Abnormal IgG Sugar Coating Hijacks Kidney Cell Energy in Pediatric Lupus

Lupus nephritis (LN) affects up to 80% of children with systemic lupus erythematosus (SLE) and is the leading cause of morbidity in pediatric SLE. Unlike adults, children experience a more aggressive disease course, making early detection and mechanistic understanding critical. Podocytes—the highly specialized epithelial cells forming the glomerular filtration barrier—are primary targets of autoimmune injury in LN, and their loss (podocytopenia) leads to irreversible kidney damage and proteinuria.

This study investigated whether the glycosylation pattern of circulating IgG differs between pediatric LN and non-renal SLE, and whether aberrant IgG glycosylation reprograms podocyte metabolism. IgG was isolated from 40 pediatric SLE patients (with and without active LN, and in remission) and 7 healthy controls. N-glycan analysis was performed using high-resolution mass spectrometry. Functional studies used an immortalized human podocyte cell line exposed to LN-derived IgG (LN-IgG), deglycosylated LN-IgG (treated with PNGase F enzyme), or healthy control IgG. Untargeted metabolomics identified pathway-level changes, and digital droplet PCR assessed pyruvate kinase M (PKM) expression in cultured podocytes and urinary shed podocytes from patients.
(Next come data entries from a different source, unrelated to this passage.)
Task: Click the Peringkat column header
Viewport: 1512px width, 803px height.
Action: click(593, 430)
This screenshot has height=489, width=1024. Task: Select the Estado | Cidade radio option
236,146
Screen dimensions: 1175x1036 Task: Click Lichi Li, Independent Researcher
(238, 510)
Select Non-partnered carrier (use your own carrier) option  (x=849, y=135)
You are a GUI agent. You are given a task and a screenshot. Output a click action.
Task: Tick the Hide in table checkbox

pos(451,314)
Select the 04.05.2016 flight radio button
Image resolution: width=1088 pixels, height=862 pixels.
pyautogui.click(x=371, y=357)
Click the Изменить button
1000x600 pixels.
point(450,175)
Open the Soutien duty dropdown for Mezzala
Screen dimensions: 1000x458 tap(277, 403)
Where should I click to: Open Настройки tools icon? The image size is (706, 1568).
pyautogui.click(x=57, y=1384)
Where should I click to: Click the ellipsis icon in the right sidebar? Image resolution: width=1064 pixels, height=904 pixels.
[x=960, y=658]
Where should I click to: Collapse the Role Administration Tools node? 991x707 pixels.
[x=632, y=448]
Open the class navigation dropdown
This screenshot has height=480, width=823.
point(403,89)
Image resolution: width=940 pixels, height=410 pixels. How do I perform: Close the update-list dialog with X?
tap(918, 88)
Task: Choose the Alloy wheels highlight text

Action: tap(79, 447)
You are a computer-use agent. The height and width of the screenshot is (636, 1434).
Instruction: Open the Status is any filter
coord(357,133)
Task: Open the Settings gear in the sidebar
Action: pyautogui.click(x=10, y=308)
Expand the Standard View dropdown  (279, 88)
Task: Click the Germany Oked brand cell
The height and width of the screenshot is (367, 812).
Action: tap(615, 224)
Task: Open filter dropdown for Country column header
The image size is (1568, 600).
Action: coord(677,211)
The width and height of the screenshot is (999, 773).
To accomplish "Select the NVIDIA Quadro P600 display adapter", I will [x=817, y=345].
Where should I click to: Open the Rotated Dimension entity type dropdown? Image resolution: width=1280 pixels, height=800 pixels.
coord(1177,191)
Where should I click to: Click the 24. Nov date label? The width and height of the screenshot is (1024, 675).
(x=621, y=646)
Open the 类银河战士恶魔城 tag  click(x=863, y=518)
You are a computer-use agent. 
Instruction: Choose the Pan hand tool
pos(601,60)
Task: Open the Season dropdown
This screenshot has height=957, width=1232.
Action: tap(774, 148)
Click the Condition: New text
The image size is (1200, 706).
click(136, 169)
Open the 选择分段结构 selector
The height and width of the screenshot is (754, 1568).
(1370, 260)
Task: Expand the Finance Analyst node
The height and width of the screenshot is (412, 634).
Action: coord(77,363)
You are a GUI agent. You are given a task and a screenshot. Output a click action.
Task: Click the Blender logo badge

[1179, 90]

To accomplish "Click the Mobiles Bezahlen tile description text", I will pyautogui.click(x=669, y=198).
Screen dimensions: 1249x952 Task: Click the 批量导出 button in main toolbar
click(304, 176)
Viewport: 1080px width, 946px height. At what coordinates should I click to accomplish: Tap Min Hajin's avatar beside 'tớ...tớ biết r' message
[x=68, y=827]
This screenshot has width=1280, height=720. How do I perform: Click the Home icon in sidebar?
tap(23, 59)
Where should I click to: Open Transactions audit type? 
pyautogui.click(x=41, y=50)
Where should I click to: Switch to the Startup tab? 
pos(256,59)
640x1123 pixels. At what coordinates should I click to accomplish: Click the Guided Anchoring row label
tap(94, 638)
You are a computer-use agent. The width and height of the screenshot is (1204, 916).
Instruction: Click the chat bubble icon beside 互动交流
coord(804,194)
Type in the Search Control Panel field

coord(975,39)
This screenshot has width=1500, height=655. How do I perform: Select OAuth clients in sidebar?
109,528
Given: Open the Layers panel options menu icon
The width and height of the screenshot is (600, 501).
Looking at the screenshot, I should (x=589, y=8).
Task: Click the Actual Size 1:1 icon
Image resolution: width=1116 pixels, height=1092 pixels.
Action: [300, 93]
N-glycan profiling revealed that IgG from children with active LN carried a glycome meaningfully different from that of non-renal SLE patients and healthy controls. Specifically, glycan compositions associated with pro-inflammatory, podocyte-injurious properties were enriched in LN. Notably, successful immunosuppressive treatment reversed IgG glycosylation toward patterns seen in non-renal SLE, suggesting glycosylation tracks disease activity. Intracellular calcium measurements in podocytes showed increased calcium influx following LN-IgG exposure, consistent with upstream activation of the CaMK4 signaling axis previously linked to podocyte cytoskeletal injury.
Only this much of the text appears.